In the course of selling his books and giving regular, well-attended courses (and, latterly, working for the President), I expect that Tufte (who started out as a Professor of Statistics at Yale) must have amassed a reasonable nest egg, ploughed back into books, pamphlets, artwork and posters. The 127 or so lots cover everything from science and mathematics to dance and fine art.
I was most interested in the scientific books and manuscripts, and the wonderful thing about auctions is that you can play with — sorry, I mean inspect — the items on offer. I couldn’t resist:
That’s me, holding Christian Huygens’ Cosmotheoros from 1698. Amazingly, it was one of the few items not to make its reserve price, under $1000 — I could afford it that with only a little credit. But the most expensive item was an original of Galileo’s Sidereal Messenger, from which has sprung all of astronomy, most of physics, much of science, and indeed a lot of the society in which we live. Given that, $662,000 doesn’t seem unreasonable.

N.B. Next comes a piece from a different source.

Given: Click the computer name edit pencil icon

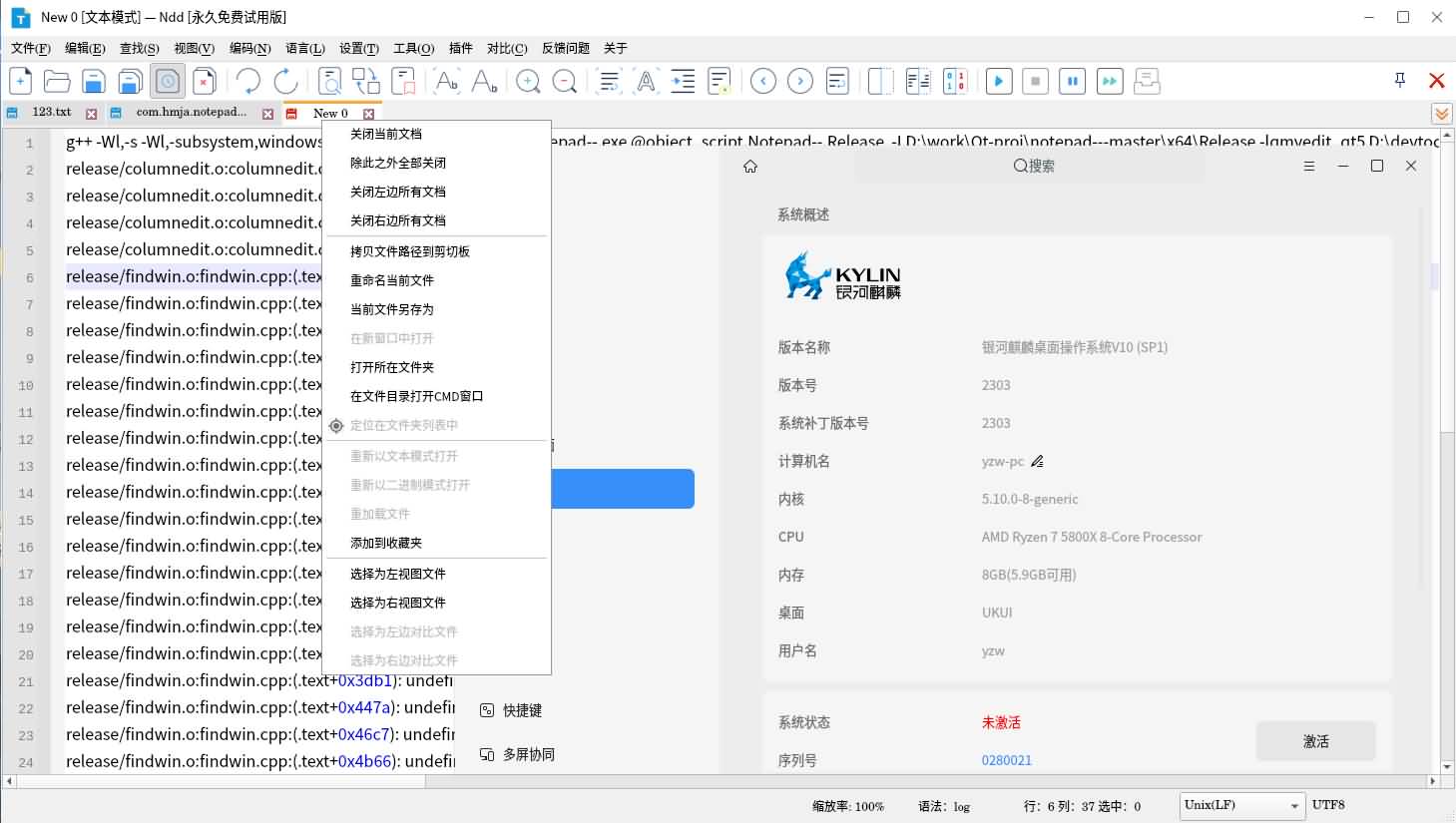Looking at the screenshot, I should [1037, 461].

In between those two extremes was another item I was lucky enough to hold: A third edition of Isaac Newton’s Philosophiae Naturalis Principia Mathematica, which went for $16,250. This is the final edition printed during Newton’s lifetime, albeit with edits by one Henry Pemberton, which became “the basis for all subsequent editions” (and was notable for having lost all references to Newton’s rival in the creation of the calculus, Leibnitz). Like Galileo’s, it is one of the founding texts of modern science. But scientific progress, all that “standing on the shoulders of giants” has the slightly strange effect that such books are often mentioned, but rarely read. It is easier to learn Newton’s laws from a twenty-first century textbook (not to mention wikipedia) than from the original sources. Unlike many other such books, the Principia remains almost entirely mathematically and factually correct, but written in such a style — using geometry and pictures instead of equations, not to mention being in Latin — that even modern physicists find it hard to follow. Partially to ameliorate this (and partially to prove that he was the one of the few people who could manage the task), the great astrophsysicist S. Chandrasekhar decided, in the early 1990s, to produce an edition of “Newton’s Principia for the Common Reader”, translating Newton’s geometry into modern equations. (Needless to say, the book makes impressive demands upon the supposed “common reader”.) We could all do worse than to spend some time trying to get into Newton’s head (or Chandra’s).